View all posts in this series or explore the Crossfactors Framework

You’re likely familiar with today’s concept in my series of 101 Ways to Screw Things Up with AI.

And if you’re not, you could just confidently pretend you are.

That’s because concept #10 is Hallucinations.

What is it

Hallucinations refers to the generation of false information in particular from generative AI models. We all know ChatGPT confidently makes things up on the fly and we’ve seen many realistic images with some nonsensical elements not part of the prompt.

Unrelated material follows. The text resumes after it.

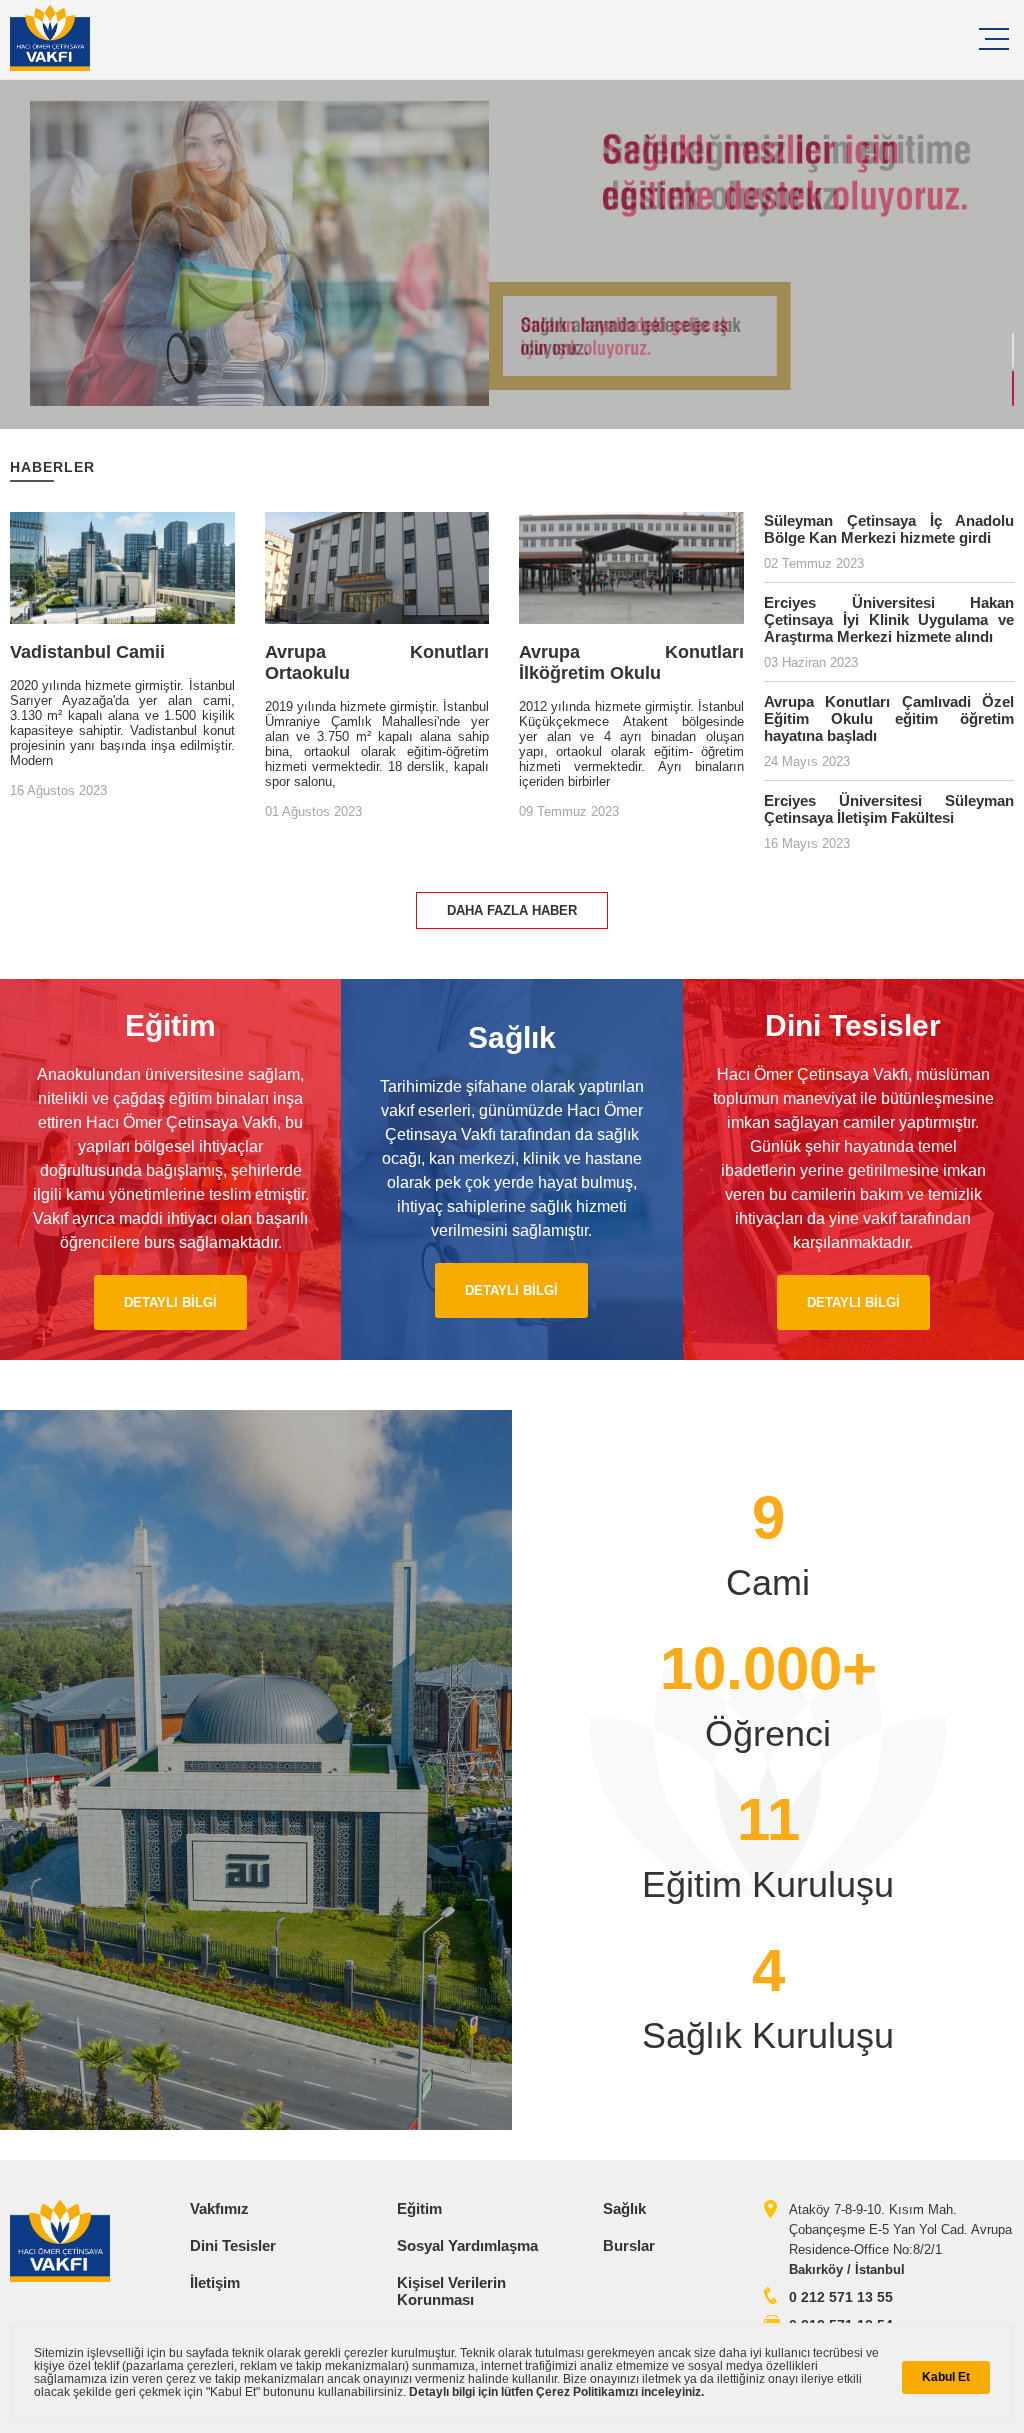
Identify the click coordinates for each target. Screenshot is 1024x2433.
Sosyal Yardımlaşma (467, 2245)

In a way, this type of output would be better described as confabulation. Many prefer this term but hallucinations is by far more popular.

Why It Matters

Large-language models are used for many tasks, including research. It is suggested by many that querying these models would replace the traditional web search. But hallucinations present a major flaw. Large-language models will output false information with confident language and tone consistent correct information. The user has no way of knowing that the information is incorrect, unless they were already aware of the ground truth.

Real-World Examples

In 2023, a lawyer presented fictitious cases generated by ChatGPT as real cases in a legal brief filed in federal court in the U.S. This became a fairly high profile case, was embarrassing to the law community and was covered widely in the news. The lawyer in question had even double checked the veracity of the cases - with ChatGPT, which assured it of the integrity of the information it provided.

Key Dimensions

Trust - Users place trust in their tools, but this trust must be calibrated to a tool’s reliability for the desired task. In the case of LLM hallucinations, this is very difficult.

Mitigation Measures- The field has quickly made progress with mitigation measures on the technical side, but all approaches remain imperfect. Less frequent hallucinations may cause fewer problems and increase user trust to a point where users let their guards down.

System uncertainty - There are measures of system confidence that are part of the text-generation process. However, none of this information is communicated to the user or attached to the output.

Take-away

Do you think about the trust level you have when working with a LLM? What about when you read material that you suspect may have generated with its help?